(WORK TO BE COMPLETED):
Repeat, line for line, the entries printed below.

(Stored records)
━━━━━━━━━━━━━━━━━━━━━━━━━━━━━━

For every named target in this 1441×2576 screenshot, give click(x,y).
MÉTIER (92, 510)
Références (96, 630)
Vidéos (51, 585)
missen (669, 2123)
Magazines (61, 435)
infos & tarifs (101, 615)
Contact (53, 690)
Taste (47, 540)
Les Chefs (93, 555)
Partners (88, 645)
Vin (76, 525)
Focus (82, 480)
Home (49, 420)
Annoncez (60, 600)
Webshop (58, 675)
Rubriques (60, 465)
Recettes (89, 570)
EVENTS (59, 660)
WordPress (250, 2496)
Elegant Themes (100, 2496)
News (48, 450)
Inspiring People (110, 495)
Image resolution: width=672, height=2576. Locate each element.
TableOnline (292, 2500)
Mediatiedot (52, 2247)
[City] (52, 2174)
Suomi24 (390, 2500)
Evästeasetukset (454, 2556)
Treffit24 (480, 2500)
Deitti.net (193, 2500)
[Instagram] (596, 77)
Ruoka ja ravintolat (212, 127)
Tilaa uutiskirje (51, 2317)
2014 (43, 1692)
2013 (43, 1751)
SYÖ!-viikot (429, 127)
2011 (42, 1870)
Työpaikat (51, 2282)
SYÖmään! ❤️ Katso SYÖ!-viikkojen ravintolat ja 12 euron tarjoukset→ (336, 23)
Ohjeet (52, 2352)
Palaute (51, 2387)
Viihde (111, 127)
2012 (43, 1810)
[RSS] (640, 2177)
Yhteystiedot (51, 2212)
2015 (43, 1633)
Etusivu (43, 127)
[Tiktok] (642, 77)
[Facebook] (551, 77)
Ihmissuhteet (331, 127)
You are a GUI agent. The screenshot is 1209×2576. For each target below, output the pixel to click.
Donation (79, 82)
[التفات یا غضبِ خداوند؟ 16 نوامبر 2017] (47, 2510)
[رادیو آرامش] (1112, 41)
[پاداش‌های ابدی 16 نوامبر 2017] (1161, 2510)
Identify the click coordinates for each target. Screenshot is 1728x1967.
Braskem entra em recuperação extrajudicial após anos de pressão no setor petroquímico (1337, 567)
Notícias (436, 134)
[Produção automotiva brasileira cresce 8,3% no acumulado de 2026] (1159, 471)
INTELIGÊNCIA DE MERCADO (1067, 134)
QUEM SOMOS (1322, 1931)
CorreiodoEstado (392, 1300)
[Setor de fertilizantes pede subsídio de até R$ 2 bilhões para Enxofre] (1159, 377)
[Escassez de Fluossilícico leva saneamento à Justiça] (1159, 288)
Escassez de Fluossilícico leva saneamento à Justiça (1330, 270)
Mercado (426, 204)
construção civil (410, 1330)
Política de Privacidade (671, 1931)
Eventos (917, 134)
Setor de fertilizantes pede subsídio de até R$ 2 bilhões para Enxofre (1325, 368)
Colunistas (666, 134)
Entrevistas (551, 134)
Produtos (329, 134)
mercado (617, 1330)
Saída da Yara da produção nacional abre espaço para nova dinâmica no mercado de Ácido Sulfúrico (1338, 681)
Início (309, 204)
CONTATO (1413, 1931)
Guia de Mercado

━━━━━━━━━━━━━━━━━━━━━━━━━━━━━━

(WRITTEN REPLY):
For every named target in this 1441×2576 screenshot, give click(x,y).
MÉTIER (92, 510)
Références (96, 630)
Vidéos (51, 585)
missen (669, 2123)
Magazines (61, 435)
infos & tarifs (101, 615)
Contact (53, 690)
Taste (47, 540)
Les Chefs (93, 555)
Partners (88, 645)
Vin (76, 525)
Focus (82, 480)
Home (49, 420)
Annoncez (60, 600)
Webshop (58, 675)
Rubriques (60, 465)
Recettes (89, 570)
EVENTS (59, 660)
WordPress (250, 2496)
Elegant Themes (100, 2496)
News (48, 450)
Inspiring People (110, 495)
Image resolution: width=672, height=2576. Locate each element.
TableOnline (292, 2500)
Mediatiedot (52, 2247)
[City] (52, 2174)
Suomi24 (390, 2500)
Evästeasetukset (454, 2556)
Treffit24 (480, 2500)
Deitti.net (193, 2500)
[Instagram] (596, 77)
Ruoka ja ravintolat (212, 127)
Tilaa uutiskirje (51, 2317)
2014 (43, 1692)
2013 (43, 1751)
SYÖ!-viikot (429, 127)
2011 (42, 1870)
Työpaikat (51, 2282)
SYÖmään! ❤️ Katso SYÖ!-viikkojen ravintolat ja 12 euron tarjoukset→ (336, 23)
Ohjeet (52, 2352)
Palaute (51, 2387)
Viihde (111, 127)
2012 (43, 1810)
[RSS] (640, 2177)
Yhteystiedot (51, 2212)
2015 (43, 1633)
Etusivu (43, 127)
[Tiktok] (642, 77)
[Facebook] (551, 77)
Ihmissuhteet (331, 127)
You are a GUI agent. The screenshot is 1209×2576. For each target below, output the pixel to click.
Donation (79, 82)
[التفات یا غضبِ خداوند؟ 16 نوامبر 2017] (47, 2510)
[رادیو آرامش] (1112, 41)
[پاداش‌های ابدی 16 نوامبر 2017] (1161, 2510)
Identify the click coordinates for each target. Screenshot is 1728x1967.
Braskem entra em recuperação extrajudicial após anos de pressão no setor petroquímico (1337, 567)
Notícias (436, 134)
[Produção automotiva brasileira cresce 8,3% no acumulado de 2026] (1159, 471)
INTELIGÊNCIA DE MERCADO (1067, 134)
QUEM SOMOS (1322, 1931)
CorreiodoEstado (392, 1300)
[Setor de fertilizantes pede subsídio de até R$ 2 bilhões para Enxofre] (1159, 377)
[Escassez de Fluossilícico leva saneamento à Justiça] (1159, 288)
Escassez de Fluossilícico leva saneamento à Justiça (1330, 270)
Mercado (426, 204)
construção civil (410, 1330)
Política de Privacidade (671, 1931)
Eventos (917, 134)
Setor de fertilizantes pede subsídio de até R$ 2 bilhões para Enxofre (1325, 368)
Colunistas (666, 134)
Entrevistas (551, 134)
Produtos (329, 134)
mercado (617, 1330)
Saída da Yara da produção nacional abre espaço para nova dinâmica no mercado de Ácido Sulfúrico (1338, 681)
Início (309, 204)
CONTATO (1413, 1931)
Guia de Mercado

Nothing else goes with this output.